GIVEN EXERCISE: Switch "GUI agent" to "interface agent" throughout the data below, and reproduce it with no other changes. Leave the pictures out.
--- BEGIN INPUT ---
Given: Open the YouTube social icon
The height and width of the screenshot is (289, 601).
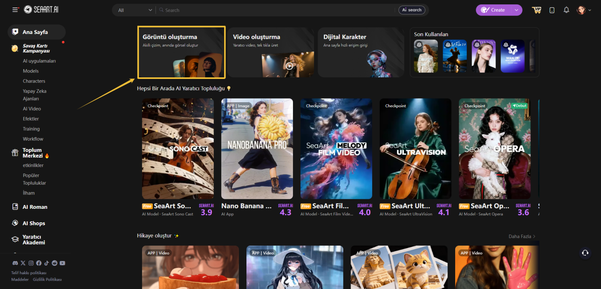Looking at the screenshot, I should (62, 263).
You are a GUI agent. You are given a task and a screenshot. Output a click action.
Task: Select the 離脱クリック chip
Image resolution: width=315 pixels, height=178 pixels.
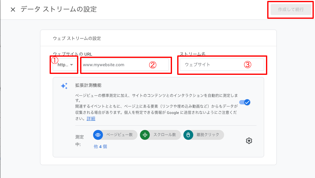pyautogui.click(x=204, y=135)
--- END INPUT ---
THE COMPLETED TASK:
Given: Open the YouTube social icon
The height and width of the screenshot is (289, 601).
Looking at the screenshot, I should (62, 263).
You are a interface agent. You are given a task and a screenshot. Output a click action.
Task: Select the 離脱クリック chip
Image resolution: width=315 pixels, height=178 pixels.
pyautogui.click(x=204, y=135)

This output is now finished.